◆ EXERCISE REQUIREMENTS
Below are the entries; give again exactly the lines from the one mentioning "Given: Click the Up one level arrow" through the one mentioning "Task: Save the virtual meetings schedule", inclusive.

Stored data
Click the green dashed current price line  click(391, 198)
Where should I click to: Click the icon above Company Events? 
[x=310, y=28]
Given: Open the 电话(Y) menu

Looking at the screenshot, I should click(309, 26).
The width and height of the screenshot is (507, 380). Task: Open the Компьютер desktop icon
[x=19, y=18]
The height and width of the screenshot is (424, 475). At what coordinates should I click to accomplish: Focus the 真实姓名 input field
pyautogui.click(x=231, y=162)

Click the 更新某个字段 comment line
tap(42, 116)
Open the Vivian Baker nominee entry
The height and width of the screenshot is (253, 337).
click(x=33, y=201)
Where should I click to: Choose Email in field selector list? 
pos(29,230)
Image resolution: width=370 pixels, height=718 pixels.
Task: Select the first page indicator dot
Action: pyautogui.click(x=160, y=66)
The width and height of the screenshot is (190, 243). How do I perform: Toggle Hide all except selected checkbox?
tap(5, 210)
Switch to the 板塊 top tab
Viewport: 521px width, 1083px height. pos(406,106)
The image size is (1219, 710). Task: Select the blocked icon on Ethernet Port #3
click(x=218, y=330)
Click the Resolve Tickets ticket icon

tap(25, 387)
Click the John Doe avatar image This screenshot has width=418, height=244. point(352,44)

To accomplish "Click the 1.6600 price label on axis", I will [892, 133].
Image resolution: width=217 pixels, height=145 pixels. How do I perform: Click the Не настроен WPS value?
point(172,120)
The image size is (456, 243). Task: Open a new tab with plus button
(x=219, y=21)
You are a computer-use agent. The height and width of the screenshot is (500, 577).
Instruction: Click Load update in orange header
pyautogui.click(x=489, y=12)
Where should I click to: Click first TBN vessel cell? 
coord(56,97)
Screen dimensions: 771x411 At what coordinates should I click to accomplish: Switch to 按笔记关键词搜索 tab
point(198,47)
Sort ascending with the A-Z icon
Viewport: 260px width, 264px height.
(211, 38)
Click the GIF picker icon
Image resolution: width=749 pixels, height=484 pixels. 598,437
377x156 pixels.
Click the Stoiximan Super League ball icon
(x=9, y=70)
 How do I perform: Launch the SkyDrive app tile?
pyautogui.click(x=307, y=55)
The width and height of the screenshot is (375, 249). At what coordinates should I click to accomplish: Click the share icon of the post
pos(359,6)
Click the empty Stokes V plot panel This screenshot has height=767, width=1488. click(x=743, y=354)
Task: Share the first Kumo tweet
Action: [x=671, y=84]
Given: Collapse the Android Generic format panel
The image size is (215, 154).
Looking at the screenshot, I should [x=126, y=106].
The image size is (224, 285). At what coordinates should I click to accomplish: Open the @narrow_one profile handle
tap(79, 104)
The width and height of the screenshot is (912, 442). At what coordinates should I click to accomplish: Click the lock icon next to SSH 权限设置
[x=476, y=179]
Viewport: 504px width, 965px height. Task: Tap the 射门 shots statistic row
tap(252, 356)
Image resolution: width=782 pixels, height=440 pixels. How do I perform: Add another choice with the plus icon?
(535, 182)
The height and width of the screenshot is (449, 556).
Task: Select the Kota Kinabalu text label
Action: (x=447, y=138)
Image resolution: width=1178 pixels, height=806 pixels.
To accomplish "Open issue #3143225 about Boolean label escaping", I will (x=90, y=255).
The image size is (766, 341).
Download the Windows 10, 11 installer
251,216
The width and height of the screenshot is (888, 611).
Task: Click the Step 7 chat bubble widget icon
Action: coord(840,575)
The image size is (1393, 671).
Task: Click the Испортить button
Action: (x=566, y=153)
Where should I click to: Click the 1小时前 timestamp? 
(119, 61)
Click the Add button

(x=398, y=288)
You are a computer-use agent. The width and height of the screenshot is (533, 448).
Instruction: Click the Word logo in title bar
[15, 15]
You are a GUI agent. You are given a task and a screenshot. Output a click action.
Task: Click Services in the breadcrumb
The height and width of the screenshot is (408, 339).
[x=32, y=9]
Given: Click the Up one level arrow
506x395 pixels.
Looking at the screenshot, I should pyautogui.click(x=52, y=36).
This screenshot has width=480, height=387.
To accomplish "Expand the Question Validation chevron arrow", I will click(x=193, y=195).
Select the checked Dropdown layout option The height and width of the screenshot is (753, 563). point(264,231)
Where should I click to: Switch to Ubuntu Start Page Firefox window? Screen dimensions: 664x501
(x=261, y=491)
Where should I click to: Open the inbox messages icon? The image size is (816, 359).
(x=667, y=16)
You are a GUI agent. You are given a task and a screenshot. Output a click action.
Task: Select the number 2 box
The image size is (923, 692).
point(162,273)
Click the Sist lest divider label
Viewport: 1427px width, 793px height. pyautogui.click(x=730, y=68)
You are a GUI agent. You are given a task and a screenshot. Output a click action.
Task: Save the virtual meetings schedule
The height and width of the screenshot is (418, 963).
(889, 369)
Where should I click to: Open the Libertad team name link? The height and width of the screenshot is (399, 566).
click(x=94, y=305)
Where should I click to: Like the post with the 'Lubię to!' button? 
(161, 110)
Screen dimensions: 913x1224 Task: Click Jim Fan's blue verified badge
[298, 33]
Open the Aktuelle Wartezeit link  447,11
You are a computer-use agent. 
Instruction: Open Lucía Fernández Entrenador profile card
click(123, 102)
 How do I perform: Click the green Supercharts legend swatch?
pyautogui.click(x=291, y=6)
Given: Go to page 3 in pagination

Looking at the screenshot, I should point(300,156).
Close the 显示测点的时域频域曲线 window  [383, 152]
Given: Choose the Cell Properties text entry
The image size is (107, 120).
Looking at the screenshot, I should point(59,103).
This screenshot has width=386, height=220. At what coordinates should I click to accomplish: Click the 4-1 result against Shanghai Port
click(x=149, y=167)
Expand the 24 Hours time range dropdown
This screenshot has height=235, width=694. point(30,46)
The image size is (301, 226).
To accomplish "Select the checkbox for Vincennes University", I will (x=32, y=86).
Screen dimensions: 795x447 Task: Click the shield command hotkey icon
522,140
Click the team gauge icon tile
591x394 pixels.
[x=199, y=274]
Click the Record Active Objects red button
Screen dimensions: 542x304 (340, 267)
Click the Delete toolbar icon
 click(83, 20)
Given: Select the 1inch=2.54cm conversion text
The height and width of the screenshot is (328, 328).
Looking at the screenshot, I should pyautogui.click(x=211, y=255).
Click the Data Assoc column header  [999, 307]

◆ OUTPUT BELOW
Given: Click the Up one level arrow
506x395 pixels.
Looking at the screenshot, I should pyautogui.click(x=52, y=36).
This screenshot has width=480, height=387.
To accomplish "Expand the Question Validation chevron arrow", I will click(x=193, y=195).
Select the checked Dropdown layout option The height and width of the screenshot is (753, 563). point(264,231)
Where should I click to: Switch to Ubuntu Start Page Firefox window? Screen dimensions: 664x501
(x=261, y=491)
Where should I click to: Open the inbox messages icon? The image size is (816, 359).
(x=667, y=16)
You are a GUI agent. You are given a task and a screenshot. Output a click action.
Task: Select the number 2 box
The image size is (923, 692).
point(162,273)
Click the Sist lest divider label
Viewport: 1427px width, 793px height. pyautogui.click(x=730, y=68)
You are a GUI agent. You are given a task and a screenshot. Output a click action.
Task: Save the virtual meetings schedule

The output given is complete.